> _Collected data_:

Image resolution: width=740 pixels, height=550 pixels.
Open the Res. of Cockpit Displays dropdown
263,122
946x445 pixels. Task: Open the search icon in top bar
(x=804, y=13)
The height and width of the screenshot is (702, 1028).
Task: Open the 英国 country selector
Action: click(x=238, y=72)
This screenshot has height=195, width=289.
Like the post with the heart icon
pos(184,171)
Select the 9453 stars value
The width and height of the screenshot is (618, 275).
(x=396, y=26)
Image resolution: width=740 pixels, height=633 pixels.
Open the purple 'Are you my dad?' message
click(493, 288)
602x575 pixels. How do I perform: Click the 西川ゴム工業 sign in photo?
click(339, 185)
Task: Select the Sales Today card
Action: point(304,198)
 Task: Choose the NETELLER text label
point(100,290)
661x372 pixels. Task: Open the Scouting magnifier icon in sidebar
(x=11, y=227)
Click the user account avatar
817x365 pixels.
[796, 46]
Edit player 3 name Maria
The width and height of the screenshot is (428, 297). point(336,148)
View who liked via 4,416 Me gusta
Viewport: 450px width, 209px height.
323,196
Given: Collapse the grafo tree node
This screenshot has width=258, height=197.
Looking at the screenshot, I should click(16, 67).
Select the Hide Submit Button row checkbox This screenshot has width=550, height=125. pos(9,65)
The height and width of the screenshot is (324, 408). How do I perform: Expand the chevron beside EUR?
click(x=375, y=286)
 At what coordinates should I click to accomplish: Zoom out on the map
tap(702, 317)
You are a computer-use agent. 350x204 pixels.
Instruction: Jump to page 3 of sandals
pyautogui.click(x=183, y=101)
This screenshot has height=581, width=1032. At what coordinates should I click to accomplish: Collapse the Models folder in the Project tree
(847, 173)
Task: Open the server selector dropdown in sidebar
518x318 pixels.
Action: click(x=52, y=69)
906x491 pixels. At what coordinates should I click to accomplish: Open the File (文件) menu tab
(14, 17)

> _YOUR GOAL_: Check each line above for the word "Image" and give the number of lines that have it, nothing else.

> _YOUR RESPONSE_: 2